Might I suggest a self-contained, auto-playing, PowerPoint-type presentation for the CD? (Someone other than I will have to help you with implementation, though.) You could even go so far as to add narration on the CD, talking about the show as you display the pictures. "Since Willy Loman is a troubled soul, I used R99 and R88 from severe angles to highlight him, reinforcing his obsolescence..."

I really like that you've included Lighting Concept/Lighting Statement s along with the pictures. I'd also include Light Plot, Magic Sheet, Channel Hookup, etc. for just one or two shows, preferably the largest/most impressive. As has been said elsewhere, all Vectorworks plots look the same, as do all Lightwright documents, but a grad school or employer will want to know that you know how to generate and use all the related documents. Yes, "producers prefer pretty photographs," but those in the business also want to see more. For scenic/prop/costume portfolios, I suggest starting with the concept drawing/sketches, then construction drawings/renderings, and ending with photographs of the piece. Same idea, but put a photo up front so the viewer is intrigued enough to continue.
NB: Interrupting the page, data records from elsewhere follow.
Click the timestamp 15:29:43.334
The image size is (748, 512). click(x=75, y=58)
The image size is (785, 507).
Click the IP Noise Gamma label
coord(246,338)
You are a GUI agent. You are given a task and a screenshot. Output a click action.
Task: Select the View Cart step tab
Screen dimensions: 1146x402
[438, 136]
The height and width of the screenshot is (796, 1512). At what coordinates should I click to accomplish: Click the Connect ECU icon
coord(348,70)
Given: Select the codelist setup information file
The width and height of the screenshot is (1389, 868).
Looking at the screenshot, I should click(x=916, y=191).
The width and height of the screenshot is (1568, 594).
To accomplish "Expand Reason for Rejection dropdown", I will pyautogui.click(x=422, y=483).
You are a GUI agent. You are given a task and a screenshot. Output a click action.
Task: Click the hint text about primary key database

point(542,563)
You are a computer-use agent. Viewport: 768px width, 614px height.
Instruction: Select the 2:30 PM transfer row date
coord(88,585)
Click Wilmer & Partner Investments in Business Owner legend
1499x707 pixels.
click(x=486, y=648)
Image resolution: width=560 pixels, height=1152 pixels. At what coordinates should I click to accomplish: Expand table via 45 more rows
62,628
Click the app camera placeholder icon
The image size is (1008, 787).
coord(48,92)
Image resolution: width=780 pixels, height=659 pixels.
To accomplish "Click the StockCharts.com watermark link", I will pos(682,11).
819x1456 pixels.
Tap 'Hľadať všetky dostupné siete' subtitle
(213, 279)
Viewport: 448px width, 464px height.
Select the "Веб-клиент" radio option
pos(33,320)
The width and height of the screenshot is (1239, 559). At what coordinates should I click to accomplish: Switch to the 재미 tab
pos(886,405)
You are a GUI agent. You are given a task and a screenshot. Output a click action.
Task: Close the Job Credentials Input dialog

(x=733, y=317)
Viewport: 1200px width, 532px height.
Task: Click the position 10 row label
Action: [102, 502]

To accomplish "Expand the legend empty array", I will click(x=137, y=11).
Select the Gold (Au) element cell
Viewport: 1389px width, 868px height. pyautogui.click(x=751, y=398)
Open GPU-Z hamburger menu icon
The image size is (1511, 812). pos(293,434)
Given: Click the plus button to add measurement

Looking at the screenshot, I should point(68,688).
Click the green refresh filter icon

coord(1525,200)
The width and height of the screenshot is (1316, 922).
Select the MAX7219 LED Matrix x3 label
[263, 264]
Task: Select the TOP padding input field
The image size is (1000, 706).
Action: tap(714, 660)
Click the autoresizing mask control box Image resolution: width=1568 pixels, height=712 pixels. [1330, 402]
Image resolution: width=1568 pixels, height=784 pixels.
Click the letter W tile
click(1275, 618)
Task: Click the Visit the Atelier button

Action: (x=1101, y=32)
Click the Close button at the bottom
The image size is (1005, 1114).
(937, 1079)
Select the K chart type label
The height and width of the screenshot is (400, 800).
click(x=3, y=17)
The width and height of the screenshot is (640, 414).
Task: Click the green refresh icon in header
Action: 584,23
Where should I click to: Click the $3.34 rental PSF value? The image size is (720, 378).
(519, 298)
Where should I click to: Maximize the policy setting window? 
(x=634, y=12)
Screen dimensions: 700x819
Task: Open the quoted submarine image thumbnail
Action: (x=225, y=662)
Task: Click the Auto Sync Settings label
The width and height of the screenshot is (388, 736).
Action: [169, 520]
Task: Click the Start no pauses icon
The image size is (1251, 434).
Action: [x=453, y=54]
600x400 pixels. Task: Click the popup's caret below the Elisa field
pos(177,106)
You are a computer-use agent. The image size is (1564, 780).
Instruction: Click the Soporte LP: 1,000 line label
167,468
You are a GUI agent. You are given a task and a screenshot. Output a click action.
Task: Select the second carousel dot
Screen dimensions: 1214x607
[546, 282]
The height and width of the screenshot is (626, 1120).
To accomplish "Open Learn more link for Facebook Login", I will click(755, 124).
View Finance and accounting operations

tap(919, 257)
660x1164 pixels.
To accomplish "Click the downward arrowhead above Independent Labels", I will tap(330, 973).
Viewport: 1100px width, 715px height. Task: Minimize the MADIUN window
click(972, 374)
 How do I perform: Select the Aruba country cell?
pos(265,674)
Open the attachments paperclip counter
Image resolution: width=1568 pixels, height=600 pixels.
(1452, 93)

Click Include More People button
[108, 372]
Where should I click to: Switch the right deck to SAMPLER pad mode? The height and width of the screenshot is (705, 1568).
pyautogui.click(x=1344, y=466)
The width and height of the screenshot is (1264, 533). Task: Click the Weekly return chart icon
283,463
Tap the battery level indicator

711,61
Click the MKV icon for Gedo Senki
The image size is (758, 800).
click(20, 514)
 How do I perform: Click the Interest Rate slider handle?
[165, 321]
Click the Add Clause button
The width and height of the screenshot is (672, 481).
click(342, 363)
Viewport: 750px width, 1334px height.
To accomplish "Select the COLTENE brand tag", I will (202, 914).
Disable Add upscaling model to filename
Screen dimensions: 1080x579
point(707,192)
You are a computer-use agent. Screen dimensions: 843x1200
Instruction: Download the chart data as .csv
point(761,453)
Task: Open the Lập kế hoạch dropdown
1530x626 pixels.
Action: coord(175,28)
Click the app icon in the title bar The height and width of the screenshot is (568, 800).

One word about your light plot: lineweights!


----------



## Esoteric (Oct 12, 2010)

I certainly agree that for educational purposes you need paperwork, but my point is to put the emphasis on your photos, that is what will get you "through the door" so to speak.

Also hand drawn stuff is nice, but all the programs I looked at didn't really care. In fact in my graduate classes at UT I only hand drew 1 plot out of 12. I am not even sure I could hand draw a plot anymore.

But having a show or two from concept and research through photos is a must.

Sorry I missed you there. I loved my ALD for Mack and Mabel. She was really good. Jac is a great guy too.

Good luck!

Mike


----------



## Grog12 (Oct 12, 2010)

Esoteric said:


> I certainly agree that for educational purposes you need paperwork, but my point is to put the emphasis on your photos, that is what will get you "through the door" so to speak.


 
While this holds true for jobs, the OP is looking for grad schools. Good paperwork is a *must* when applying to grad schools.

Also always start strong: Why is there no picture on your homepage? You always want to wow them up front, and wow them at the end to leave a lasting impression on the person doing the evaluation.


----------



## Esoteric (Oct 12, 2010)

I don't know, I led with pictures for my grad school interviews and got pretty good responses. I had 5 shows worth of material and only had paperwork on 2 of them. You just need enough to show them that you are able to produce the needed paperwork.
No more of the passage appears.